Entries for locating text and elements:
☆ ☆ ☆ ☆

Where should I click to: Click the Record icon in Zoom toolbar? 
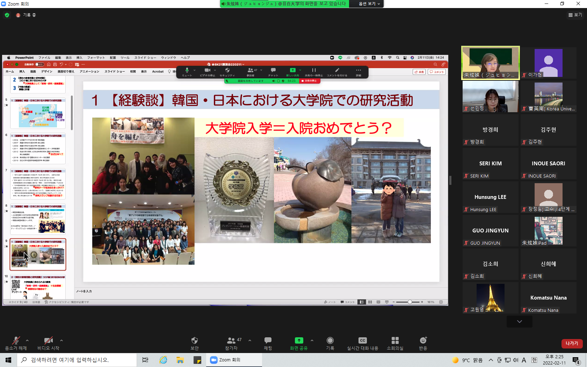[x=330, y=341]
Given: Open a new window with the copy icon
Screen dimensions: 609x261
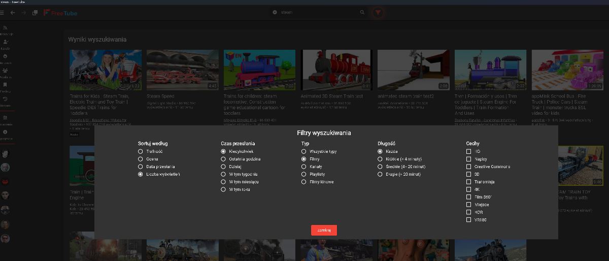Looking at the screenshot, I should pyautogui.click(x=35, y=12).
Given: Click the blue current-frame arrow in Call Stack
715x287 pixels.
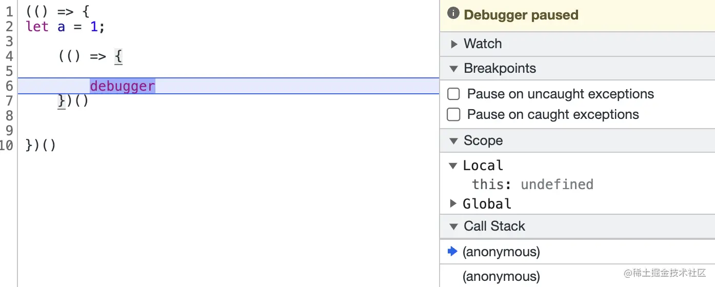Looking at the screenshot, I should pyautogui.click(x=452, y=251).
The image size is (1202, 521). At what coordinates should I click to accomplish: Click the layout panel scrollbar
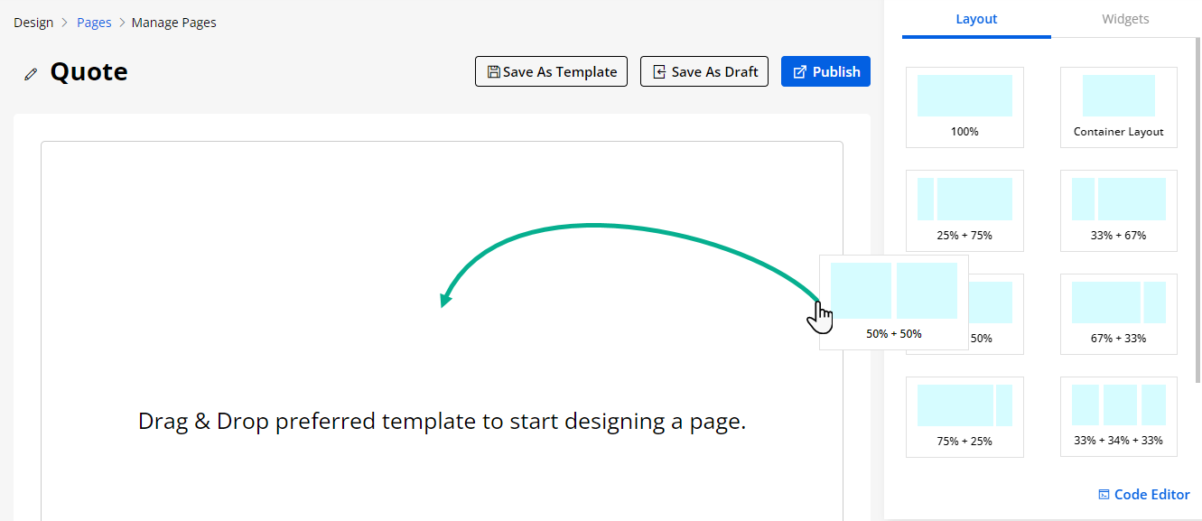1198,208
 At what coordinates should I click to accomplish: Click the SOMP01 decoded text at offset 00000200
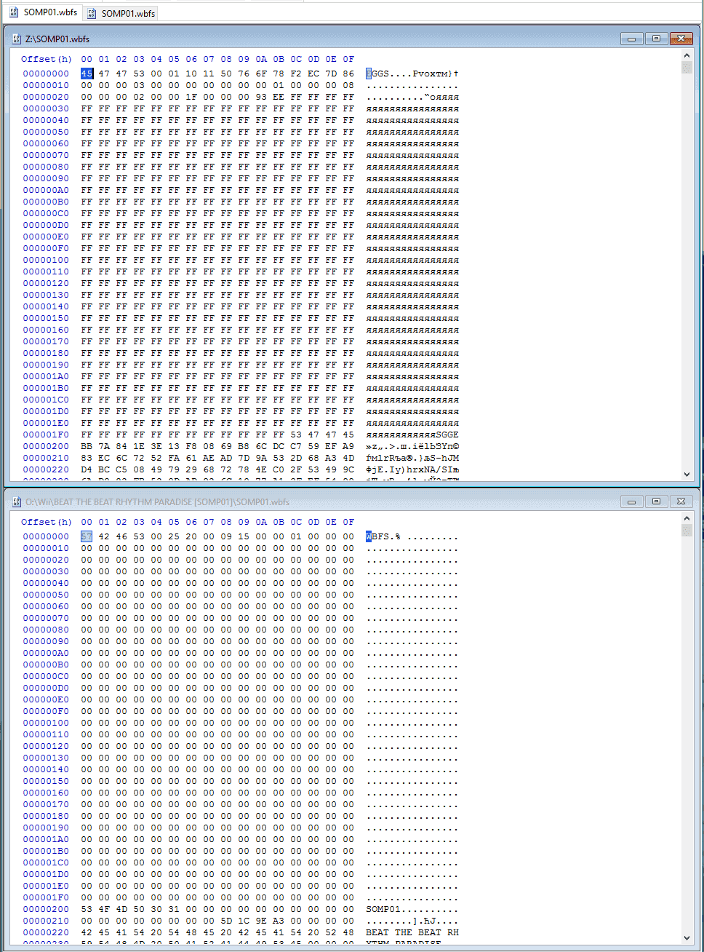coord(383,909)
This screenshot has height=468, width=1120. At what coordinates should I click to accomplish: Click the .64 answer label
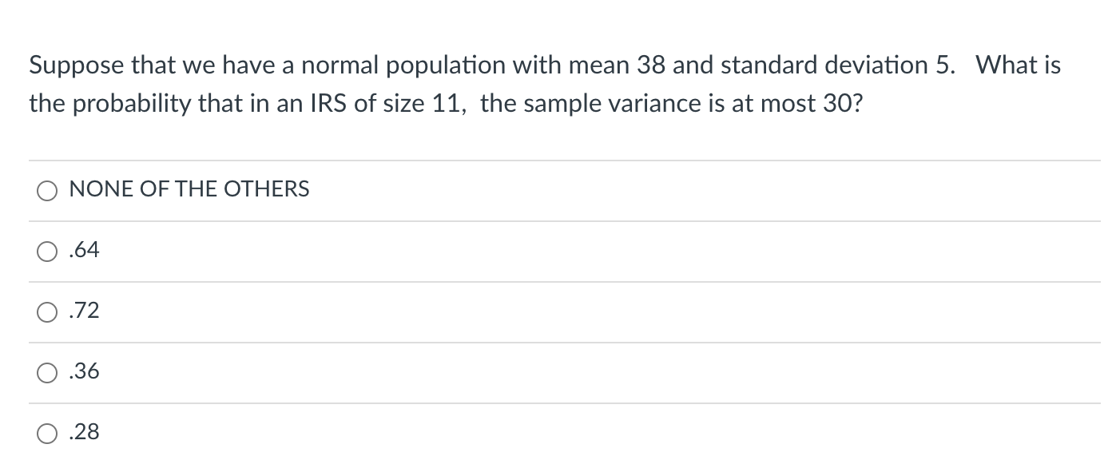point(83,251)
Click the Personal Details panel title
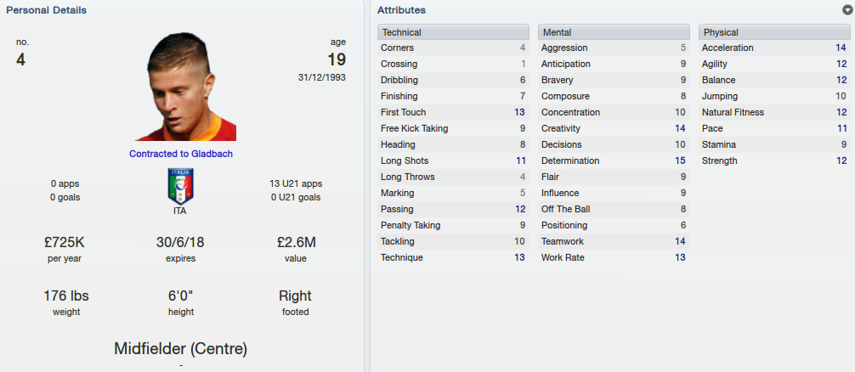This screenshot has height=372, width=855. pyautogui.click(x=47, y=10)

☆ ☆ ☆ ☆

[What you are asked to do] Output all of the rows above again word for word, omitting the pictures.

[Result of this task]
Where should I click to: Click the Record icon in Zoom toolbar? 
[x=330, y=341]
Given: Open a new window with the copy icon
Screen dimensions: 609x261
Looking at the screenshot, I should pyautogui.click(x=35, y=12).
Given: Click the blue current-frame arrow in Call Stack
715x287 pixels.
Looking at the screenshot, I should pyautogui.click(x=452, y=251).
The image size is (1202, 521). At what coordinates should I click to accomplish: Click the layout panel scrollbar
1198,208
 At what coordinates should I click to accomplish: Click the SOMP01 decoded text at offset 00000200
coord(383,909)
This screenshot has height=468, width=1120. At what coordinates should I click to accomplish: Click the .64 answer label
point(83,251)
Click the Personal Details panel title
This screenshot has height=372, width=855. pyautogui.click(x=47, y=10)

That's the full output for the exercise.